You may find this post a little strange coming from me, an Internet marketer, but I would like to show you how you can quit worrying about making "fast money," "easy money," "money from home," "money from the Internet" or "money while you sleep." Now, invest as if food, farms and fertility mattered, as it does.
Slow Money Principles
In order to enhance food security, food safety and food access; improve nutrition and health; promote cultural, ecological and economic diversity; and accelerate the transition from an economy based on extraction and consumption to an economy based on preservation and restoration, we do hereby affirm the following Principles:
- We must bring money back down to earth.
- There is such a thing as money that is too fast, companies that are too big, finance that is too complex. Therefore, we must slow our money down -- not all of it, of course, but enough to matter.
- The 20th Century was the era of Buy Low/Sell High and Wealth Now/Philanthropy Later—what one venture capitalist called “the largest legal accumulation of wealth in history.” The 21st Century will be the era of nurture capital, built around principles of carrying capacity, care of the commons, sense of place and non-violence.
- We must learn to invest as if food, farms and fertility mattered. We must connect investors to the places where they live, creating vital relationships and new sources of capital for small food enterprises.
- Let us celebrate the new generation of entrepreneurs, consumers and investors who are showing the way from Making A Killing to Making a Living.
- Paul Newman said, "I just happen to think that in life we need to be a little like the farmer who puts back into the soil what he takes out."
What would the world be like if :
- we invested 50% of our assets within 50 miles of where we live?
- there were a new generation of companies that gave away 50% of their profits?
- there were 50% more organic matter in our soil 50 years from now?

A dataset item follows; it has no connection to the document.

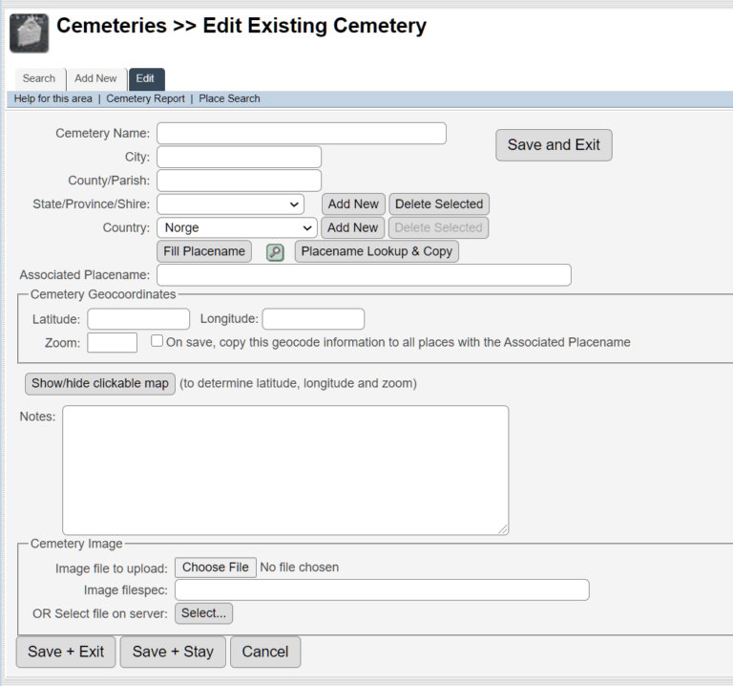The width and height of the screenshot is (733, 686).
Task: Enable copy geocode to all places checkbox
Action: click(157, 341)
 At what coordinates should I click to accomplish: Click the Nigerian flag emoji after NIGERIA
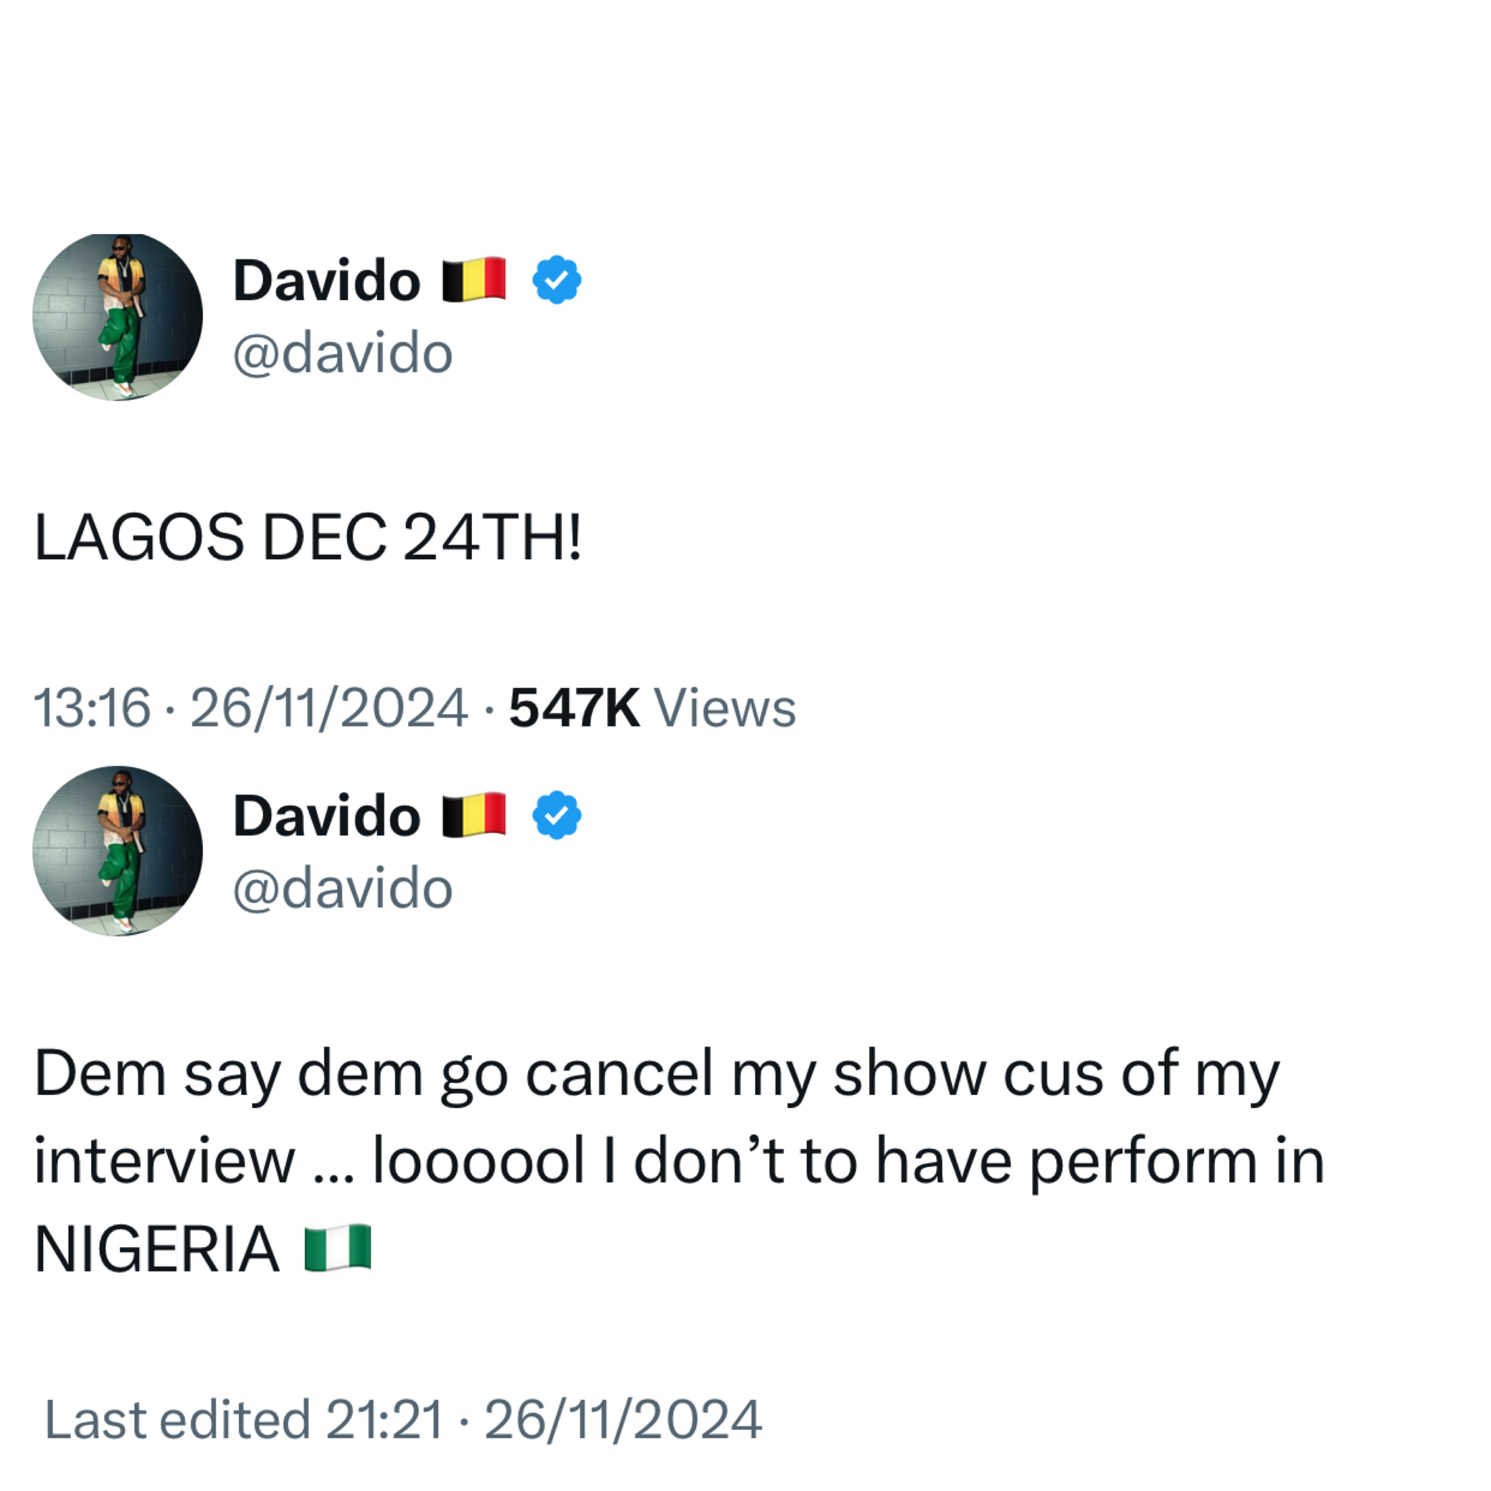[338, 1248]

Visit the Slow Money Alliance website for more information and to sign the principles. Become part of the emerging network, working to improve the health of local food systems and the economy.
Inquiries into the Nature of Slow Money, written by Woody Tasch, presents the philosophy, strategy and mechanics for bringing money back down to earth . . . Step toward a financial system that serves people and place as much at it serves industry sectors and markets.
I believe that Slow Money may save us all. What do you think?